Abstract Import of ligand-bound androgen receptor (AR) into the nucleus occurs with the help of nuclear importin. Past studies have identified a nuclear export signal (NES) in AR. CRM1 (also called XPO1 or Exportin1) is a well-studied exportin that exports proteins and RNA from the nucleus to the cytoplasm. GTP-bound active Ran, CRM1, and the cargo protein form a ternary complex that is exported through the nuclear pore complex. Previous experimental data indicate that RanGTP plays a vital role in Prostate cancer (PCa) progression.

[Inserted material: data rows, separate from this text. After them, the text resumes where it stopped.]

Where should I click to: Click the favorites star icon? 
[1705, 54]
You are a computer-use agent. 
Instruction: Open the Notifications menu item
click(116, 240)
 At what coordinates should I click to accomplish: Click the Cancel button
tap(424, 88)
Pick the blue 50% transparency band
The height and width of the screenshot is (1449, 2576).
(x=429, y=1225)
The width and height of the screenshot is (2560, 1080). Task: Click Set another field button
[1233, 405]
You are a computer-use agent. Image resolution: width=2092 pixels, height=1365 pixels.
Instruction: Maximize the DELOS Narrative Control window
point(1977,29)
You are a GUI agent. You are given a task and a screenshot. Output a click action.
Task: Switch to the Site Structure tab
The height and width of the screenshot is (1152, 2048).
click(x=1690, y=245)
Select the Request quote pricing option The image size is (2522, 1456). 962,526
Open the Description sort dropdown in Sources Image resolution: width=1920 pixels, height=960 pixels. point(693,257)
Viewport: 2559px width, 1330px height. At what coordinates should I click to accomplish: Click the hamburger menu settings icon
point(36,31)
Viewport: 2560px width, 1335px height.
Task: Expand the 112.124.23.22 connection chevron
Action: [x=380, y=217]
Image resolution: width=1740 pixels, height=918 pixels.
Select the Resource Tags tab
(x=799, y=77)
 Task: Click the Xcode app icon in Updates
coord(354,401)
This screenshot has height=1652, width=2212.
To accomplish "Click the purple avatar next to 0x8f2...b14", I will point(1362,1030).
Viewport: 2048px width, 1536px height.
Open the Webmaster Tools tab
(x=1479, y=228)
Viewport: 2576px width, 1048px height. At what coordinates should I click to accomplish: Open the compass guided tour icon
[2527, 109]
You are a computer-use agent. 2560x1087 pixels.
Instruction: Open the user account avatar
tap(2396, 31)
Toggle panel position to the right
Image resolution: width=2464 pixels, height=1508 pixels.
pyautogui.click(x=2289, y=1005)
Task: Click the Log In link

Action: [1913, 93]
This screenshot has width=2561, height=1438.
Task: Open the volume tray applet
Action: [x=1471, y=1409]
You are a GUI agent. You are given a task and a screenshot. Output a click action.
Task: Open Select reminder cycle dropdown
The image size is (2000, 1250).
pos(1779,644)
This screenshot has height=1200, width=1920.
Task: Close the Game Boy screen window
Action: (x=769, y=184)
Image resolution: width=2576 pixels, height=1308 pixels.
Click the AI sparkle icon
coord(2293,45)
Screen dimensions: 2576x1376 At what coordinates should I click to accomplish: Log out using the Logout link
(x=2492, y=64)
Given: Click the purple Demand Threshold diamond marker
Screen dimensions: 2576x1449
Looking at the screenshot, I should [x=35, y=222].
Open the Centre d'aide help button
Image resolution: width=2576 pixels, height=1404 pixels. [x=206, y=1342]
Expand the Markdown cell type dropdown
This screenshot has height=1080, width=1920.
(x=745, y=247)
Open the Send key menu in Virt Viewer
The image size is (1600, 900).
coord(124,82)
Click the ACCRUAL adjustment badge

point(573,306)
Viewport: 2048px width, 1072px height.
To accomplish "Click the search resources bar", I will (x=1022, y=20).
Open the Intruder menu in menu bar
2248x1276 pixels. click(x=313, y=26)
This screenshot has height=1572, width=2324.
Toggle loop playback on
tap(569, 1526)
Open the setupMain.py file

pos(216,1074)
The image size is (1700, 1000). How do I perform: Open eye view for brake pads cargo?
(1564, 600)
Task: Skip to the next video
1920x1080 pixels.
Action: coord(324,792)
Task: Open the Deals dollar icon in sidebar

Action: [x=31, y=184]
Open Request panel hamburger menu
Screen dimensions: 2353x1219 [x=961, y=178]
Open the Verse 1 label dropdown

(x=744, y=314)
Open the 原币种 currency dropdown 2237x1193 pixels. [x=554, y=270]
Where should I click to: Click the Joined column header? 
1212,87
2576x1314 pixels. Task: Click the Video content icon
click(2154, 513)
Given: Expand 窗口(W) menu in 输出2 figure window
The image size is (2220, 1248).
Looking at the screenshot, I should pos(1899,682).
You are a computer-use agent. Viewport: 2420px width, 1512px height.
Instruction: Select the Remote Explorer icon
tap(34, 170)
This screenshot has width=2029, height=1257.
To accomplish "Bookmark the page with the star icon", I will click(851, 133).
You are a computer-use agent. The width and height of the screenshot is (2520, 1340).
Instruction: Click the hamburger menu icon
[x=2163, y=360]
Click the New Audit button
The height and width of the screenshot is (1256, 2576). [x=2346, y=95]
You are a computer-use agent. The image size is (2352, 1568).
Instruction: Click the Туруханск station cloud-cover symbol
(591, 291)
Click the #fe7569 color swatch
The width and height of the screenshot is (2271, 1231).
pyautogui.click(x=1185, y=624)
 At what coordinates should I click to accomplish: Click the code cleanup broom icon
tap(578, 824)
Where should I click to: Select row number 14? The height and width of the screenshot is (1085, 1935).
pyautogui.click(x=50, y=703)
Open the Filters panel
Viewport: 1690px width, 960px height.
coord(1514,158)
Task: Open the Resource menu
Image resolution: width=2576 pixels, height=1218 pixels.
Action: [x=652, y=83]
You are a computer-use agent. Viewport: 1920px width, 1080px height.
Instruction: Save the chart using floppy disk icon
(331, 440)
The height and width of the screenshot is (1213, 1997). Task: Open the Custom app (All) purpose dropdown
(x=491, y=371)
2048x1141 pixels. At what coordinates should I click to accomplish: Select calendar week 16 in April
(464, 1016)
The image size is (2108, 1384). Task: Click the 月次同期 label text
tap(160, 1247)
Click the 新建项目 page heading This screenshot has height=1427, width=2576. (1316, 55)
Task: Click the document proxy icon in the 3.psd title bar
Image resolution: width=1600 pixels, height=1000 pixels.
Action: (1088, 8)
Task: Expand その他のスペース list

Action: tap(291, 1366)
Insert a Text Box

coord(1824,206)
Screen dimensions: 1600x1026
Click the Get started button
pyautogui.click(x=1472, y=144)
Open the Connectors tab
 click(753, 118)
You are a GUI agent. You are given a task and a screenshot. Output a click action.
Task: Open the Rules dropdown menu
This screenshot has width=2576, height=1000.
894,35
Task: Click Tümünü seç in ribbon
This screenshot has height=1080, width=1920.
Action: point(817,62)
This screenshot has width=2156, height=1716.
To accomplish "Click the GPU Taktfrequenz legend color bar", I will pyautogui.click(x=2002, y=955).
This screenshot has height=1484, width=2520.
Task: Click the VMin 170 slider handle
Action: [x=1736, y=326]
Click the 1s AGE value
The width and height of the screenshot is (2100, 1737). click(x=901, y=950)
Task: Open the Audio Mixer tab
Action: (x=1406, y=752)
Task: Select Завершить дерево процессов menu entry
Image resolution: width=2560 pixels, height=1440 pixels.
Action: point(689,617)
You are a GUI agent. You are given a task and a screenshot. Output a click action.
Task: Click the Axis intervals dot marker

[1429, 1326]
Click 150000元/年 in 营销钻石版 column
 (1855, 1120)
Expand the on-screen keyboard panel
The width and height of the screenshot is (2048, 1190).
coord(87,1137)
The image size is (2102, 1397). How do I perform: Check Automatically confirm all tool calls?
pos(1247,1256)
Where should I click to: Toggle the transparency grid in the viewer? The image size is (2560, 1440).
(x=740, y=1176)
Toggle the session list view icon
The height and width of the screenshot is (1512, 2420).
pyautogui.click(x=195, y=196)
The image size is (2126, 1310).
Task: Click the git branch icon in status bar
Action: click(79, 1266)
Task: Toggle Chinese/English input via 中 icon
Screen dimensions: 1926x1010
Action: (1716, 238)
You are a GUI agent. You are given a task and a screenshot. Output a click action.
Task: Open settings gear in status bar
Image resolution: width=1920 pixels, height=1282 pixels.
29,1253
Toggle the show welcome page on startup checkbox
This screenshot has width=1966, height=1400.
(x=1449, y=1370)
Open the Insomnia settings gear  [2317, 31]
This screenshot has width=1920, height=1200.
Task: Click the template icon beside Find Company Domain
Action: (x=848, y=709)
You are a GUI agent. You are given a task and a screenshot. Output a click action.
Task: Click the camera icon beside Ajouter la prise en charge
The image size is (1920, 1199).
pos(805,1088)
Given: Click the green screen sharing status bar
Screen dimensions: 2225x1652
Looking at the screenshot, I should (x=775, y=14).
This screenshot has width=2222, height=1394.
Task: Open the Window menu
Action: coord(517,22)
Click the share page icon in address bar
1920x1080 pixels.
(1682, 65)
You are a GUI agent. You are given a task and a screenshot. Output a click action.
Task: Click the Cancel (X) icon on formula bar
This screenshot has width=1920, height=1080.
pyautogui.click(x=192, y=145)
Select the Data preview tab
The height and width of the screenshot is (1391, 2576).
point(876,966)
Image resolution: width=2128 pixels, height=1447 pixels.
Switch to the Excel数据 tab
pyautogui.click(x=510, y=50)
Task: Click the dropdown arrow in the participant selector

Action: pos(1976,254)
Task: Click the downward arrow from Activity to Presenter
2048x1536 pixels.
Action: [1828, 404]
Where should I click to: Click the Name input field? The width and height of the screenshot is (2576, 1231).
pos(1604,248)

Our analyses further suggest that patients who have overexpression of CRM1 and/or Ran have significantly decreased survival. These results indicate that nucleocytoplasmic transport is essential for prostate cancer progression and inhibiting CRM1 could selectively inhibit cancer cell growth. We demonstrate that CRM1 does not affect the nuclear export of AR protein. However, quite surprisingly, we provide novel evidence that CRM1 binds to AR mRNA and is also required for AR protein stability. Inhibiting CRM1 using CRM1 inhibitor results in a dose-dependent rapid loss of AR and AR-V7 splice variants in PCa cells. This observation opens up an entirely new avenue to therapeutically regulate AR signaling using CRM1 inhibitors. Citation Format: Naiju Thomas, Rajendra Kumar, Deven Topiwala, Kavya Boyapati, Suthicha Kanacharoen, Michael Carducci, Samuel Denmeade, Sushant K. Kachhap. Regulation of androgen receptor stability by nuclear export protein CRM1 [abstract]. In: Proceedings of the Annual Meeting of the American Association for Cancer Research 2020; 2020 Apr 27-28 and Jun 22-24. Philadelphia (PA): AACR; Cancer Res 2020;80(16 Suppl):Abstract nr 5953.